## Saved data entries
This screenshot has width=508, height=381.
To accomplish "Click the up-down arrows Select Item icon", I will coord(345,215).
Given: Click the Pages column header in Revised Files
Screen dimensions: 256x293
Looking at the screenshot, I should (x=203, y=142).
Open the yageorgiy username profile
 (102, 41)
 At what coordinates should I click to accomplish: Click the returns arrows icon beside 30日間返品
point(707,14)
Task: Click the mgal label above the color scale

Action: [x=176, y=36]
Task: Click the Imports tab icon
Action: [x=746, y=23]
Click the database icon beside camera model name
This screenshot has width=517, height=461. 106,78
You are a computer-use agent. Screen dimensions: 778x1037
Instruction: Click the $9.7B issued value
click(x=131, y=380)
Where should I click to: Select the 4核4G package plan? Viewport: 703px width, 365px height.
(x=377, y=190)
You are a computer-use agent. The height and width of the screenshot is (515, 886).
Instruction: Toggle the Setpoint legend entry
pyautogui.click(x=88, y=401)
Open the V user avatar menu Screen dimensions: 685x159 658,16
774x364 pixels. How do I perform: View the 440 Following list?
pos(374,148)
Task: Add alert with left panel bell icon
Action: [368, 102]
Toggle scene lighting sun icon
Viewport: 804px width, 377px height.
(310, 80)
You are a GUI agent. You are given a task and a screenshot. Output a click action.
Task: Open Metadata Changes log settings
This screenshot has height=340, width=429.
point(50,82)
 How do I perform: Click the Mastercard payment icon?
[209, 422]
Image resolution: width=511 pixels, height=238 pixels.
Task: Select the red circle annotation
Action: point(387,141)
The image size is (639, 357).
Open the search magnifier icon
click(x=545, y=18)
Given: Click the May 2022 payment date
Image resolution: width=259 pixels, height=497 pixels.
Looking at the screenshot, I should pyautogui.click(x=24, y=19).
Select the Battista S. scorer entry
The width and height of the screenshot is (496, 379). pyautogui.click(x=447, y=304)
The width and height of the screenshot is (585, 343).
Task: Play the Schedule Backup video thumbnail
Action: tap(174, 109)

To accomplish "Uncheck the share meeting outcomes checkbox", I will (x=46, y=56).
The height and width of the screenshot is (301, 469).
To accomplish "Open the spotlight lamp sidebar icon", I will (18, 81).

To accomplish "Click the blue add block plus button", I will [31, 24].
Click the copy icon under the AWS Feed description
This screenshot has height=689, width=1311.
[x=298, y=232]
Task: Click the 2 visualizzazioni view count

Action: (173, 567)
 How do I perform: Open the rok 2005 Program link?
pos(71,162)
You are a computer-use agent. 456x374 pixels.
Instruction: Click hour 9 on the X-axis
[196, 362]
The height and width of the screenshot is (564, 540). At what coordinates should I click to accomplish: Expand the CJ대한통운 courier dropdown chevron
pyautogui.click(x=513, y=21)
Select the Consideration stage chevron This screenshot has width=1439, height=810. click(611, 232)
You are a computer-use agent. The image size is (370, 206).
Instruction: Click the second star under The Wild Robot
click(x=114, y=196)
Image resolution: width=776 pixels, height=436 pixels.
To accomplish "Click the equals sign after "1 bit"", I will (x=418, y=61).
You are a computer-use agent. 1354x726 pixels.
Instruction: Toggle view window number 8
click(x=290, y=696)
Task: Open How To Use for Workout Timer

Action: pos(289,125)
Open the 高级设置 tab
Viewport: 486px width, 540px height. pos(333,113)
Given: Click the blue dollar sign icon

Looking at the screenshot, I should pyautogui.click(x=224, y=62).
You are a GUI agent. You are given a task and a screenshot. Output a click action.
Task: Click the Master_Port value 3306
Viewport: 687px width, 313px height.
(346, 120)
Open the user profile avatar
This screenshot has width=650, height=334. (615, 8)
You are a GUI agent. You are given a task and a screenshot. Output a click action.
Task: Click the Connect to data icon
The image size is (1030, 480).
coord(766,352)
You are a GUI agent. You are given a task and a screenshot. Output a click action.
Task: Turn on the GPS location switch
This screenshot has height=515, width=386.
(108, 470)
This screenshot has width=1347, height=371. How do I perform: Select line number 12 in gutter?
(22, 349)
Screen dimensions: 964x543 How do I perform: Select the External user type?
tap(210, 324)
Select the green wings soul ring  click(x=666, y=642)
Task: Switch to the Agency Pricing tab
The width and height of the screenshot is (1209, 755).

## TASK ITEM
A word-for-word copy of all the entries above is required.

## EXERCISE RESULT
This screenshot has width=508, height=381.
To accomplish "Click the up-down arrows Select Item icon", I will coord(345,215).
Given: Click the Pages column header in Revised Files
Screen dimensions: 256x293
Looking at the screenshot, I should (x=203, y=142).
Open the yageorgiy username profile
 (102, 41)
 At what coordinates should I click to accomplish: Click the returns arrows icon beside 30日間返品
point(707,14)
Task: Click the mgal label above the color scale

Action: [x=176, y=36]
Task: Click the Imports tab icon
Action: [x=746, y=23]
Click the database icon beside camera model name
This screenshot has width=517, height=461. 106,78
You are a computer-use agent. Screen dimensions: 778x1037
Instruction: Click the $9.7B issued value
click(x=131, y=380)
Where should I click to: Select the 4核4G package plan? Viewport: 703px width, 365px height.
(x=377, y=190)
You are a computer-use agent. The height and width of the screenshot is (515, 886).
Instruction: Toggle the Setpoint legend entry
pyautogui.click(x=88, y=401)
Open the V user avatar menu Screen dimensions: 685x159 658,16
774x364 pixels. How do I perform: View the 440 Following list?
pos(374,148)
Task: Add alert with left panel bell icon
Action: [368, 102]
Toggle scene lighting sun icon
Viewport: 804px width, 377px height.
(310, 80)
You are a GUI agent. You are given a task and a screenshot. Output a click action.
Task: Open Metadata Changes log settings
This screenshot has height=340, width=429.
point(50,82)
 How do I perform: Click the Mastercard payment icon?
[209, 422]
Image resolution: width=511 pixels, height=238 pixels.
Task: Select the red circle annotation
Action: point(387,141)
The image size is (639, 357).
Open the search magnifier icon
click(x=545, y=18)
Given: Click the May 2022 payment date
Image resolution: width=259 pixels, height=497 pixels.
Looking at the screenshot, I should pyautogui.click(x=24, y=19).
Select the Battista S. scorer entry
The width and height of the screenshot is (496, 379). pyautogui.click(x=447, y=304)
The width and height of the screenshot is (585, 343).
Task: Play the Schedule Backup video thumbnail
Action: tap(174, 109)

To accomplish "Uncheck the share meeting outcomes checkbox", I will (x=46, y=56).
The height and width of the screenshot is (301, 469).
To accomplish "Open the spotlight lamp sidebar icon", I will (18, 81).

To accomplish "Click the blue add block plus button", I will [31, 24].
Click the copy icon under the AWS Feed description
This screenshot has height=689, width=1311.
[x=298, y=232]
Task: Click the 2 visualizzazioni view count

Action: (173, 567)
 How do I perform: Open the rok 2005 Program link?
pos(71,162)
You are a computer-use agent. 456x374 pixels.
Instruction: Click hour 9 on the X-axis
[196, 362]
The height and width of the screenshot is (564, 540). At what coordinates should I click to accomplish: Expand the CJ대한통운 courier dropdown chevron
pyautogui.click(x=513, y=21)
Select the Consideration stage chevron This screenshot has width=1439, height=810. click(611, 232)
You are a computer-use agent. The image size is (370, 206).
Instruction: Click the second star under The Wild Robot
click(x=114, y=196)
Image resolution: width=776 pixels, height=436 pixels.
To accomplish "Click the equals sign after "1 bit"", I will (x=418, y=61).
You are a computer-use agent. 1354x726 pixels.
Instruction: Toggle view window number 8
click(x=290, y=696)
Task: Open How To Use for Workout Timer

Action: pos(289,125)
Open the 高级设置 tab
Viewport: 486px width, 540px height. pos(333,113)
Given: Click the blue dollar sign icon

Looking at the screenshot, I should pyautogui.click(x=224, y=62).
You are a GUI agent. You are given a task and a screenshot. Output a click action.
Task: Click the Master_Port value 3306
Viewport: 687px width, 313px height.
(346, 120)
Open the user profile avatar
This screenshot has width=650, height=334. (615, 8)
You are a GUI agent. You are given a task and a screenshot. Output a click action.
Task: Click the Connect to data icon
The image size is (1030, 480).
coord(766,352)
You are a GUI agent. You are given a task and a screenshot. Output a click action.
Task: Turn on the GPS location switch
This screenshot has height=515, width=386.
(108, 470)
This screenshot has width=1347, height=371. How do I perform: Select line number 12 in gutter?
(22, 349)
Screen dimensions: 964x543 How do I perform: Select the External user type?
tap(210, 324)
Select the green wings soul ring  click(x=666, y=642)
Task: Switch to the Agency Pricing tab
The width and height of the screenshot is (1209, 755).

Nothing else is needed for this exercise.